(A block of data)
• • • • •
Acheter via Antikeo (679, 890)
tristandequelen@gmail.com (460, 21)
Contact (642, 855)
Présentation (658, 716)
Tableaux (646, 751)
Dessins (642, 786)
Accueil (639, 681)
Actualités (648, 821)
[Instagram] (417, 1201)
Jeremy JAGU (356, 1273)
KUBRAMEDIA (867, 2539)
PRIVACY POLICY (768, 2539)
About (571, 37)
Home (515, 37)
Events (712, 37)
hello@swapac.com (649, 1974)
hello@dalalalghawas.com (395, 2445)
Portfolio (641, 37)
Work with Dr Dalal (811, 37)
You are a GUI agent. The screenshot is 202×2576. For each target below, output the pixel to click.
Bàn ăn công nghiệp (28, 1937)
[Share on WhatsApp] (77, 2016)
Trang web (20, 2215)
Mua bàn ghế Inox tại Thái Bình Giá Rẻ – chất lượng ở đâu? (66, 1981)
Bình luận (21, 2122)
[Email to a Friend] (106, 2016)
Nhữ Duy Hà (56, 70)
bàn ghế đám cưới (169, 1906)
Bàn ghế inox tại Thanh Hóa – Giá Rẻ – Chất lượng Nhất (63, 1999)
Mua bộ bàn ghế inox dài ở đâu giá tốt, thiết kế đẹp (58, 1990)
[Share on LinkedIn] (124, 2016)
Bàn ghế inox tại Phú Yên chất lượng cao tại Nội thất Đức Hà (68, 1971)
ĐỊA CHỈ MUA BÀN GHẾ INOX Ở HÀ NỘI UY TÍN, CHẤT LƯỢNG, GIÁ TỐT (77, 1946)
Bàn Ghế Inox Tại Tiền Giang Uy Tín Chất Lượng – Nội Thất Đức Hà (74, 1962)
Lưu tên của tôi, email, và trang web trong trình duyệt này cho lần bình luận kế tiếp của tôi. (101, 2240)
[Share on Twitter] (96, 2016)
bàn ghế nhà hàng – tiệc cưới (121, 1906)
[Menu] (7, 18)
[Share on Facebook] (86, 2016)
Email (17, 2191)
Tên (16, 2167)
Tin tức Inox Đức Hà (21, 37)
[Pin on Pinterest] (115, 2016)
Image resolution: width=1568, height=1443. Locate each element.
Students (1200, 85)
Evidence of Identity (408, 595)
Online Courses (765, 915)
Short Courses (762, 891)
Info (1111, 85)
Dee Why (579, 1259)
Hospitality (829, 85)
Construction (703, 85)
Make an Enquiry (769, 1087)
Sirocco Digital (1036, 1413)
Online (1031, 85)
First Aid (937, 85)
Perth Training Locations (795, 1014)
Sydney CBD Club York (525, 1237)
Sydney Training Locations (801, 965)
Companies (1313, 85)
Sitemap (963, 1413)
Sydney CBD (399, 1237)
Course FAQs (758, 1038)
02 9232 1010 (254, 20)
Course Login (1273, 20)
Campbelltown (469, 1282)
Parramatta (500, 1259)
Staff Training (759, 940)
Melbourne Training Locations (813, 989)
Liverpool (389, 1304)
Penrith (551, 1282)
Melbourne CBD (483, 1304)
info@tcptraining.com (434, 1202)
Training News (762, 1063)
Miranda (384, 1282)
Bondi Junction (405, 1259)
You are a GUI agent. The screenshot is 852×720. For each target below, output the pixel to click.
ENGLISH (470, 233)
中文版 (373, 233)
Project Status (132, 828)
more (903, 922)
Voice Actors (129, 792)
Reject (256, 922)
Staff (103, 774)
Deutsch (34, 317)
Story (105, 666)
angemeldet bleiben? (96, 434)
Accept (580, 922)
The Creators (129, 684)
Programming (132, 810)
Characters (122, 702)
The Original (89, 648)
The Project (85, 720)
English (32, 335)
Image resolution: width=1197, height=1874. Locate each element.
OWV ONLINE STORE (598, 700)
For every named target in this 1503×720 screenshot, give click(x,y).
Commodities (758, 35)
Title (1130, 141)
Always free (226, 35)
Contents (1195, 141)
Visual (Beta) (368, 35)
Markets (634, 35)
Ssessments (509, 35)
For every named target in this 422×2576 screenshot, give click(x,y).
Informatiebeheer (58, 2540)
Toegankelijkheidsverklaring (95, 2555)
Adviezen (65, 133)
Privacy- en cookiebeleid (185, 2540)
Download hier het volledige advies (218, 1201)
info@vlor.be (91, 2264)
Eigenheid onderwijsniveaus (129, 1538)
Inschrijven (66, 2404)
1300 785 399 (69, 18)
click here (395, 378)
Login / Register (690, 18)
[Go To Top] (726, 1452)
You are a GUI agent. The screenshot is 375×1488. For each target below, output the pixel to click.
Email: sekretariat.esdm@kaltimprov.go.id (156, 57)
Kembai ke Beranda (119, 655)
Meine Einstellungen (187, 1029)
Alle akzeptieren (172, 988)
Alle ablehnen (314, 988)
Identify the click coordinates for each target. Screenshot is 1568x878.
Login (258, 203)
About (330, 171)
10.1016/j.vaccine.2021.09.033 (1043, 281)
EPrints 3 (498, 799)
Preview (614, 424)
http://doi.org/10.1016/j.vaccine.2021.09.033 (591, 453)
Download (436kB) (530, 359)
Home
• • • • •
* [Your goal] Format everything in the data above, from the first line down to the line containing "Events (712, 37)", as a JSON list of strings with one string for each line, leaving out any blank lines.

* [Result]
[
  "Acheter via Antikeo (679, 890)",
  "tristandequelen@gmail.com (460, 21)",
  "Contact (642, 855)",
  "Présentation (658, 716)",
  "Tableaux (646, 751)",
  "Dessins (642, 786)",
  "Accueil (639, 681)",
  "Actualités (648, 821)",
  "[Instagram] (417, 1201)",
  "Jeremy JAGU (356, 1273)",
  "KUBRAMEDIA (867, 2539)",
  "PRIVACY POLICY (768, 2539)",
  "About (571, 37)",
  "Home (515, 37)",
  "Events (712, 37)"
]